### What is expected
What lines in the records below hold the string "agent"? Please show them.

Stored data entries:
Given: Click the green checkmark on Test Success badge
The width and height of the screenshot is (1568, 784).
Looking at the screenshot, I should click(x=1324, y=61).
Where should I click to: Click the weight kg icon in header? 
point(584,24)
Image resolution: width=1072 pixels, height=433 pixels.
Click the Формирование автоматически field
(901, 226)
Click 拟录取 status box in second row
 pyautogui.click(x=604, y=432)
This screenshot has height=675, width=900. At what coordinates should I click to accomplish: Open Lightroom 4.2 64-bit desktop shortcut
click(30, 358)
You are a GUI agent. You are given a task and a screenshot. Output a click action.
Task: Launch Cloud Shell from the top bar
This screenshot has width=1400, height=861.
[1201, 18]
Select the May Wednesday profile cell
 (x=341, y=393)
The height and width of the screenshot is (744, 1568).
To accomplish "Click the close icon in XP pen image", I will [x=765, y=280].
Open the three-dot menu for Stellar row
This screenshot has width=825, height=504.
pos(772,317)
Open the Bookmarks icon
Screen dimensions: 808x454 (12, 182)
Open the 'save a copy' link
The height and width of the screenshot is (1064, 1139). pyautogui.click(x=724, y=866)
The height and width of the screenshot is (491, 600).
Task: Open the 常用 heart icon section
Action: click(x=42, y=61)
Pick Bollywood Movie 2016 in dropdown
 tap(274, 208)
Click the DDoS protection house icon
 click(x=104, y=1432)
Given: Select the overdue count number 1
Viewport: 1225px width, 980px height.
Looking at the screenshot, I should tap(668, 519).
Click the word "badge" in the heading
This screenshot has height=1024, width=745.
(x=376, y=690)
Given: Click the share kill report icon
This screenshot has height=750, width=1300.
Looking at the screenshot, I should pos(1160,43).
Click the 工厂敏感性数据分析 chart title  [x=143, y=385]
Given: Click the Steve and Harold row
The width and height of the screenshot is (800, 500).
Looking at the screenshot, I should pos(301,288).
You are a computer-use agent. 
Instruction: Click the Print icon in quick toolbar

### Answer space
You are a GUI agent. You are given a task and a screenshot. Output a click action.
You are a computer-use agent. 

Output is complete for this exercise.